Of the 172 households, 24.4% had children under the age of 18; 45.9% were married couples living together; 22.7% had a female householder with no spouse or partner present. 37.2% of households consisted of individuals and 21.5% had someone living alone who was 65 years of age or older. The average household size was 2.7 and the average family size was 3.4. The percent of those with a bachelor's degree or higher was estimated to be 12.5% of the population.

28.6% of the population was under the age of 18, 5.5% from 18 to 24, 23.8% from 25 to 44, 23.6% from 45 to 64, and 18.5% who were 65 years of age or older. The median age was 38.1 years. For every 100 females, there were 95.6 males. For every 100 females ages 18 and older, there were 100.7 males.

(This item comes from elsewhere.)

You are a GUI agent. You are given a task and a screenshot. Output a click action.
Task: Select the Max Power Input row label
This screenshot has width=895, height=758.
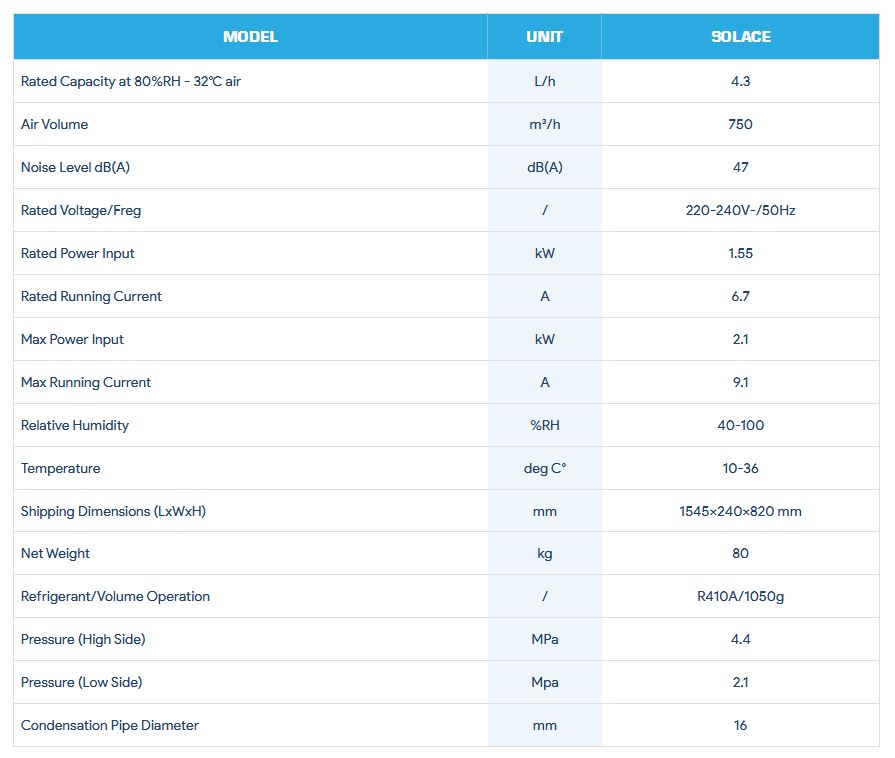73,339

The 2016–2020 5-year American Community Survey estimates show that the median household income was $52,500 (with a margin of error of +/- $18,480) and the median family income was $71,750 (+/- $17,063). Males had a median income of $29,375 (+/- $9,112) versus $27,250 (+/- $8,274) for females. The median income for those above 16 years old was $28,833 (+/- $6,244). Approximately, 5.0% of families and 5.6% of the population were below the poverty line, including 6.3% of those under the age of 18 and 6.0% of those ages 65 or over.

===2010 census===
As of the census of 2010, there were 406 people, 178 households, and 111 families residing in the city. The population density was 796.1 PD/sqmi. There were 194 housing units at an average density of 380.4 /sqmi. The racial makeup of the city was 96.8% White and 3.2% from two or more races.

There were 178 households, of which 24.7% had children under the age of 18 living with them, 52.8% were married couples living together, 5.6% had a female householder with no husband present, 3.9% had a male householder with no wife present, and 37.6% were non-families. 33.1% of all households were made up of individuals, and 16.3% had someone living alone who was 65 years of age or older. The average household size was 2.28 and the average family size was 2.95.

The median age in the city was 43 years. 25.1% of residents were under the age of 18; 6.9% were between the ages of 18 and 24; 19.7% were from 25 to 44; 25.1% were from 45 to 64; and 23.2% were 65 years of age or older. The gender makeup of the city was 51.7% male and 48.3% female.

==Education==
The community is served by Prairie Hills USD 113 public school district, formed in 2010 by the merger of Sabetha USD 441 and Axtell USD 488.